Abstract
In the preface of this text, the editors state that the book was written “…with the objective of having a single reference on clinical pharmacology to serve as a guide to drug development with a focus on cancer therapy.” Accordingly, the structure of the text, which comprises 34 chapters in 622 pages, follows, in general, the path of drug development of anticancer drugs beginning with the identification of susceptible molecular targets and culminating with 2 chapters on clinical trials of promising anticancer agents. Actually, the final chapter discusses pharmacogenetic counseling which, although a topic of growing importance, somehow does not fit the original asserted book plan.
Thus, early chapters explore preclinical screening of putative compounds and the use of mouse models as a guide to determine the initial dose in man. The latter calculation repeats arguments for dosage based on body surface area. The design of Phase I trials is addressed, and there is a courageous inclusion of bioanalytical methods that incorporate validation of assay methods. Having established a validated drug assay, the editors are now freed to present chapters on clinical pharmacology and pharmacokinetics and pharmacodynamic modeling, plus an additional chapter on pharmacometrics. The last appears to incorporate the previous topics with the addition of further population pharmacokinetics and pharmacodynamics.
Following these chapters, the editors provide reviews of more basic science topics a propos to the clinical pharmacology of anticancer drugs. These chapters include protein binding of anticancer drugs, drug metabolism, polymorphism in the genes of drug targets and metabolizing enzymes, drug interactions, and transporters, such as the ABC transporters. A chapter on the application of microdialysis to measure drug concentrations within tumors is also included. Next is a section focusing on regional delivery of drug therapy. These chapters include continuous hyperthermic peritoneal perfusion, as well as vascular isolation and perfusion techniques, isolated lung perfusion, and targeting drugs to the brain.

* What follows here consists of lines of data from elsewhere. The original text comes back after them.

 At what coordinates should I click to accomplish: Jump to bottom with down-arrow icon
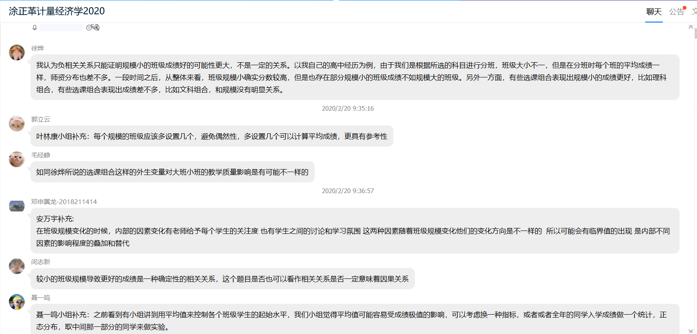pyautogui.click(x=691, y=331)
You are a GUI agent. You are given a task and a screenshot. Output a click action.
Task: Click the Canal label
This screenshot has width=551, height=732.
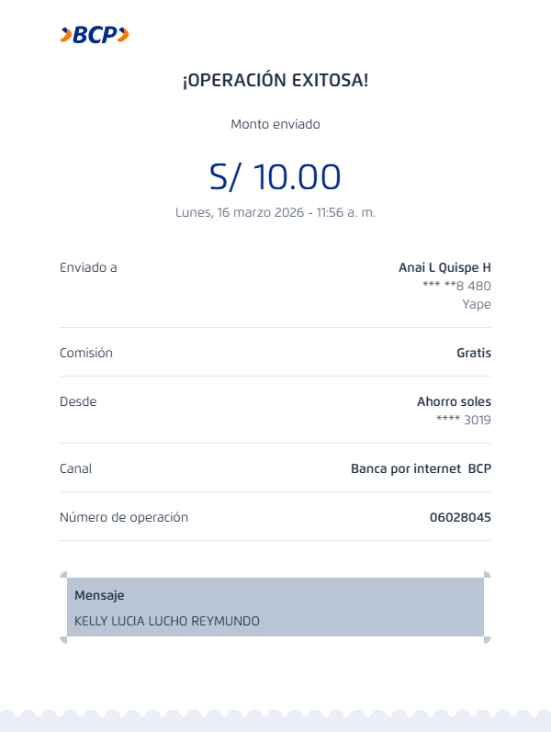point(75,468)
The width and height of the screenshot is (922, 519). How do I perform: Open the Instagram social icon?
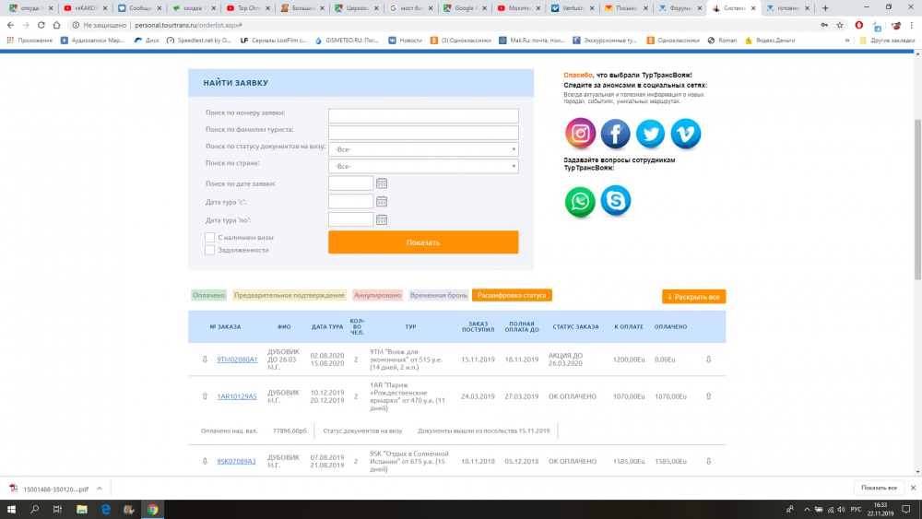pos(581,135)
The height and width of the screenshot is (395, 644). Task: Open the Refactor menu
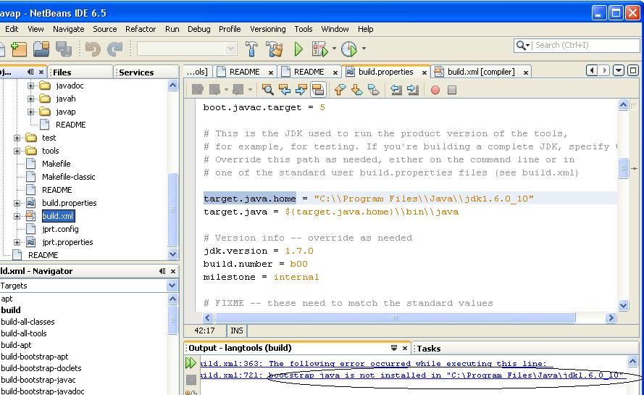coord(141,29)
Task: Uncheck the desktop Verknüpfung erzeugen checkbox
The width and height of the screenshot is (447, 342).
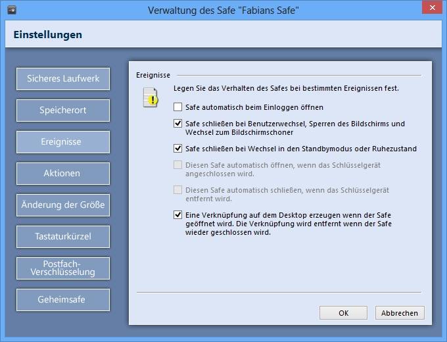Action: tap(178, 215)
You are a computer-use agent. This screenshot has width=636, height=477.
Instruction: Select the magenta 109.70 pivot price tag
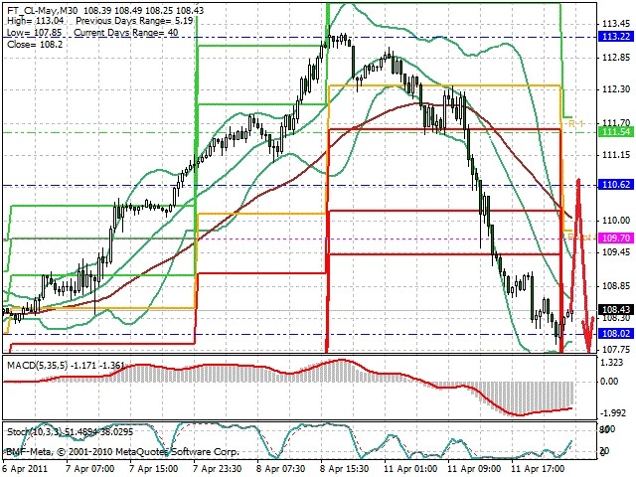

A useful section of the book is devoted to more novel and, in particular, biological approaches to treating cancer. Specifically, this includes the combination of angiogenesis inhibitors coupled with radiation, gene therapy, vaccines, antibodies, and immunotoxins, as well as the use of other biological agents, such as interferons. The final section of the book addresses regulatory issues and cancer drug clinical trials, with a very thorough presentation by Bruce Chabner and colleagues.
Overall, this is an excellent book providing an overview of the issues involved in the conception of a new anticancer agent or a novel delivery method, evaluating its therapeutic efficacy, and ultimately confirming its suitability as a significant contribution and advance to the current anticancer armory.
If there is to be a complaint, it would be minor grumbling at the presence of spelling errors in the text. I identified 19 such errors on first reading, which is modest, yet somewhat surprising with computerized typesetting.
This book is, in many ways, unique in the field of texts on anticancer drugs in that it is an encyclopedia of techniques and methods essential to optimizing current and emerging active anticancer agents and associated therapies. It will be a particularly useful resource for individuals involved in both the basic and clinical pharmacology of anticancer drugs. In most cases, the authors are well published and internationally recognized for work in their respective areas. The book is an excellent companion to the several texts describing the basic and clinical pharmacology of individual anticancer drugs or drug classes.